«Obi-Wan Kenobi», Hayden Christensen difende Moses Ingram, vittima di razzismo

Hayden Christensen scende in campo a difesa di Moses Ingram.

L’attore di «Star Wars» si è schiarato al fianco della co-star in «Obi-Wan Kenobi», vittima di razzismo.

Alla domanda se abbia letto alcuni dei commenti sull’attrice, Hayden ha così risposto a ET Canada: «Ne ho sentiti un po’ e ovviamente questo mi rattrista».

Hayden e Moses hanno lavorato insieme sul set della serie targata Disney+, rispettivamente nei panni di Darth Vader e Reva l’Inquisitrice.

«Non è soltanto una persona e un essere umano speciale, ma anche un’attrice dal talento incredibile», ha aggiunto Hayden.

«La prima volta che ho visto i primi episodi, sono rimasto colpito dalla sua performance e dalla sua interpretazione e ho pensato che le sottigliezze e le sfumature che ha portato a questo personaggio fossero davvero impressionanti.
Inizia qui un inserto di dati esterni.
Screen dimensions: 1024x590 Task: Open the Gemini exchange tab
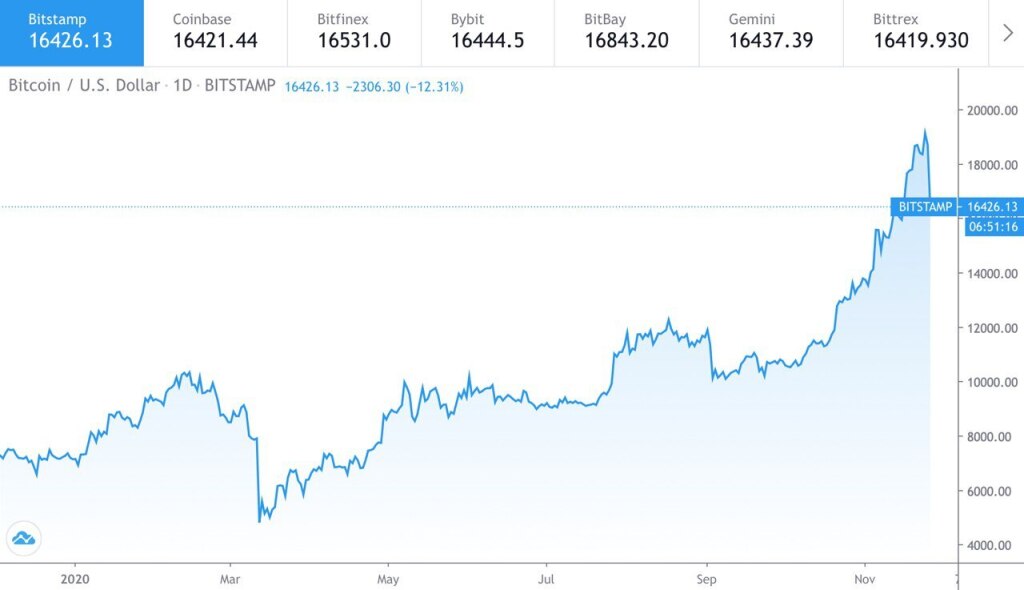click(770, 32)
Quindi, voglio dire, spero che entro la fine della serie le persone lo capiscano».

«Ha fatto un ottimo lavoro e penso che (Reva) sia un personaggio importante e le persone se ne renderanno conto».

Hayden ha poi parlato del suo rapporto con la fan-base di «Star Wars». Il 41enne si è unito alla saga nel 2002, in occasione del film «Star Wars: Episodio II - L'attacco dei cloni».

«È stata un’incredibile opportunità poter continuare con questo personaggio e tornare a Star Wars dopo tutti questi anni», ha detto. «Quindi poter continuare questo percorso con loro è veramente significativo».